There are plenty of Republicans in Congress who remember the debacle of the mid-term elections of 1996, when the Democrats were able to paint Gingrich as an environmental Attila, and the matching debacle of 1998 where the same charges were successfully leveled which finished Gingrich off. Already, Republican senators Lincoln Chafee, Olympia Snowe, James Jeffords and Susan Collins have chided some of the moves as misguided and dangerous for the future political health of the party. It took nearly four years to hear similar warnings about Clinton from Democrats.

In the waning hours of the Clinton era, the Democrats laid a series of simple traps, and the Bush crowd is falling into them. Take the rules about arsenic in drinking water in western states.
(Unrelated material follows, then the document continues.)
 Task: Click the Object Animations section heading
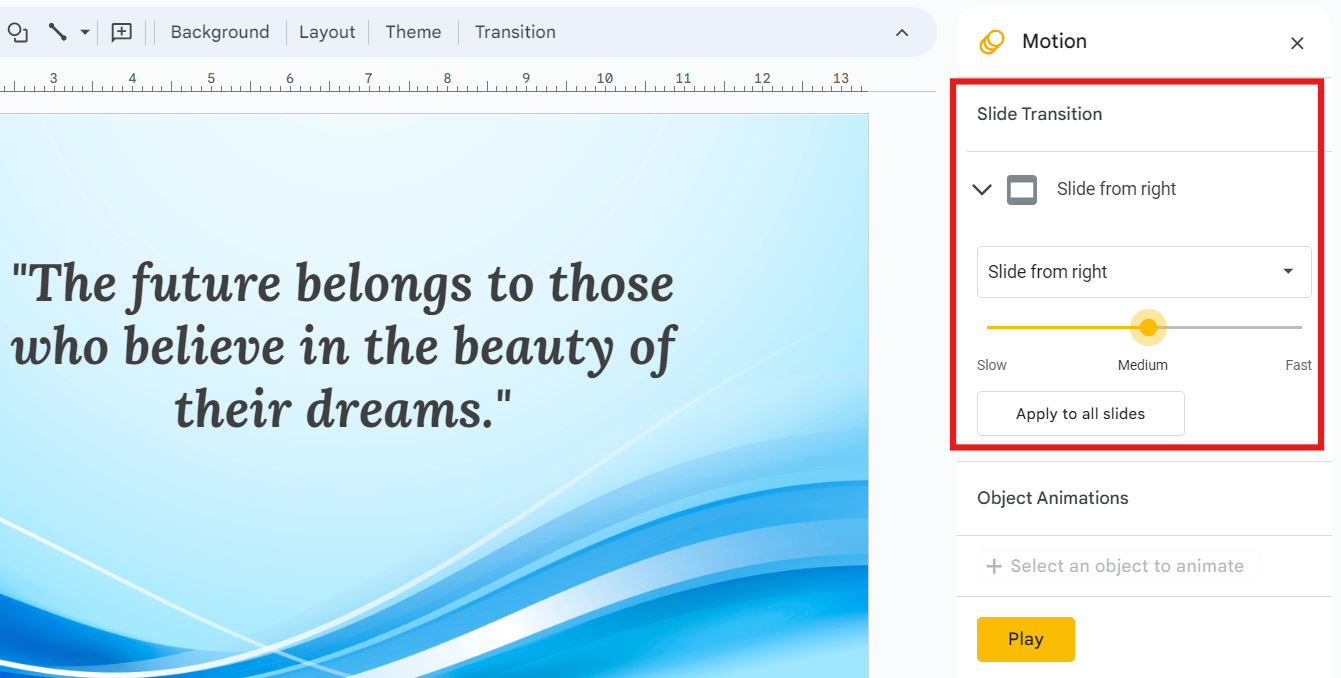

After a 1994 lawsuit against the EPA, the Clinton administration did nothing for six years. Finally, after it was clear Al Gore was headed for a part-time teaching job at the Columbia School of Journalism, the government put through an anti-arsenic regulation through as a presidential directive. The same thing happened with other last-minute rules and edicts. Along comes Bush, who nullifies the arsenic rule, just as the Democrats hoped he would. Now they can paint him as the poisoner of children, even though they ignored the same poisoning for six years.

For Republicans, the environment is a deadly issue, and every eastern Republican representative sitting on a slender majority knows it well. For Democrats it's almost their only winner, aside from choice. It doesn't matter whether the issue is arsenic or Bush's refusal to be stampeded about the supposed role of CO2 emissions in climate change. It doesn't matter whether the Clinton-issued last-minute directives on logging in roadless areas of national forests are a fraud or whether Interior Secretary Bruce Babbitt approved test-drilling for oil in the old Navy Reserve in Alaska and supervised regulatory undermining of the Endangered Species Act. No matter how sweetly Norton may talk, the Republicans are going to be painted as nature rapers in the mid-term elections in 2002, and it will cost them dearly.

Polls show that even Republicans oppose drilling in ANWR and loosening drinking water standards and that more than 50 percent support strengthening laws that have long been bugaboos of the industrial right-wing, such as the Clean Air Act and the Endangered Species Act. The evidence for this can be seen in the growth of a new environmental group that is already putting George Bush's feet to the fire: Republicans for Environmental Protection.

These are really Republicans and also hard-core environmentalists. And they are gaining more clout inside the party. Martha Marks, president of the group, claims a strong spike upward in membership after the Norton nomination, with as many as 1,000 signing up in the last two months. Beware, Mr. President. You're on a bigger stage than the oil patch now.